» Objective: Rescale the items from the beginning up to and including the line that contains "click(388, 581)". Reproduce every line in that span, requests included, and multiply each coordinate in the answers by 0.45, rounding to the nearest whole number with halves rounded up.

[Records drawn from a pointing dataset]
↓

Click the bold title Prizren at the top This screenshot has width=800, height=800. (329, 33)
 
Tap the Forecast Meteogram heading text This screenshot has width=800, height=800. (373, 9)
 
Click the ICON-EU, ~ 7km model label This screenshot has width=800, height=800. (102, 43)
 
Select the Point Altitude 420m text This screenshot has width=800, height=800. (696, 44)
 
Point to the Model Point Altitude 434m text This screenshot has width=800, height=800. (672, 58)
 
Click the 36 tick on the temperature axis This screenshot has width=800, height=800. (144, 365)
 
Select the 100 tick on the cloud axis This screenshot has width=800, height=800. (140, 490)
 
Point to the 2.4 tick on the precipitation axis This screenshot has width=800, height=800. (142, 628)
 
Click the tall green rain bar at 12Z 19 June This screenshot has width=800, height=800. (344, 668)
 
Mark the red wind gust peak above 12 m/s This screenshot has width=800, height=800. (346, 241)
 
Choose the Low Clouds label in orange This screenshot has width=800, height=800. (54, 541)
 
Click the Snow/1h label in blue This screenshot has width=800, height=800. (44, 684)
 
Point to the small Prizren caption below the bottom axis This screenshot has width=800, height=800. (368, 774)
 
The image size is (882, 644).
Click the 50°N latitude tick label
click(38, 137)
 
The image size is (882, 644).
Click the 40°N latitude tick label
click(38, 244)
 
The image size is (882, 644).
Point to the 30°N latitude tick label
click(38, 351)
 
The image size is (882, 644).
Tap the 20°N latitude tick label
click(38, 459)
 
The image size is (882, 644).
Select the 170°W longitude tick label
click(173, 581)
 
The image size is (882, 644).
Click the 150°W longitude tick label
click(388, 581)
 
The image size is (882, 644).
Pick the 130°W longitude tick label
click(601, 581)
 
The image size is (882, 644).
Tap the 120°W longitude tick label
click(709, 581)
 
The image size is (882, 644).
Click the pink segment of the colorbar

↑

» Written answer:
Click the bold title Prizren at the top This screenshot has width=800, height=800. (148, 15)
 
Tap the Forecast Meteogram heading text This screenshot has width=800, height=800. (168, 4)
 
Click the ICON-EU, ~ 7km model label This screenshot has width=800, height=800. (46, 19)
 
Select the Point Altitude 420m text This screenshot has width=800, height=800. (313, 20)
 
Point to the Model Point Altitude 434m text This screenshot has width=800, height=800. (302, 26)
 
Click the 36 tick on the temperature axis This screenshot has width=800, height=800. (65, 164)
 
Select the 100 tick on the cloud axis This screenshot has width=800, height=800. (63, 221)
 
Point to the 2.4 tick on the precipitation axis This screenshot has width=800, height=800. (64, 283)
 
Click the tall green rain bar at 12Z 19 June This screenshot has width=800, height=800. (155, 301)
 
Mark the red wind gust peak above 12 m/s This screenshot has width=800, height=800. (156, 108)
 
Choose the Low Clouds label in orange This screenshot has width=800, height=800. (24, 243)
 
Click the Snow/1h label in blue This screenshot has width=800, height=800. (20, 308)
 
Point to the small Prizren caption below the bottom axis This screenshot has width=800, height=800. (166, 348)
 
The image size is (882, 644).
Click the 50°N latitude tick label
click(17, 62)
 
The image size is (882, 644).
Click the 40°N latitude tick label
click(17, 110)
 
The image size is (882, 644).
Point to the 30°N latitude tick label
click(17, 158)
 
The image size is (882, 644).
Tap the 20°N latitude tick label
click(17, 207)
 
The image size is (882, 644).
Select the 170°W longitude tick label
click(78, 261)
 
The image size is (882, 644).
Click the 150°W longitude tick label
click(175, 261)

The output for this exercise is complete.